# Atomic Rain Leo



## FBanimal (Dec 3, 2012)

I have a rainwater albino female coming on Friday and I'm getting really excited. I'm hoping she will be the start of my breeding project.
I found a really nice looking leo called an atomic rain I have looked everywhere and can't seem to find out what the morph mix is but someone said a tangerine and rainwater. Does anyone know if this is right?


----------



## gazz (Dec 9, 2006)

Atomic rains are not really nothing special they are just a line of leo there basically Ralbino + Hypo + Tangerine, This combo is more often called Fire waters. Same as blood hypos, Tangerine tornados, Fire fox there all just super hypo tangerine, it's just spinning a fancy name to jump there value.
If you have a spade and paint it blue, it's still a spade:whistling2:. Paint it yellow, still a spade:whistling2:. Paint it red, still a spade:whistling2: : victory:..


----------



## MP reptiles (Dec 30, 2010)

gazz said:


> Atomic rains are* not really nothing special* they are just a line of leo there basically Ralbino + Hypo + Tangerine, This combo is more often called Fire waters.
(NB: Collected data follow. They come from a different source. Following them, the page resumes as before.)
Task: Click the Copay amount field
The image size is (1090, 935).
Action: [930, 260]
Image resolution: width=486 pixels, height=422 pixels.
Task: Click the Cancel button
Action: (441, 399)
Same as blood hypos, Tangerine tornados, Fire fox there all just super hypo tangerine, it's just spinning a fancy name to jump there value.
> If you have a spade and paint it blue, it's still a spade:whistling2:. Paint it yellow, still a spade:whistling2:. Paint it red, still a spade:whistling2: : victory:..


So they are special then :whistling2: had to be done


----------



## FBanimal (Dec 3, 2012)

Cheers for the response I'd never heard of them before and just wondered what they were.


----------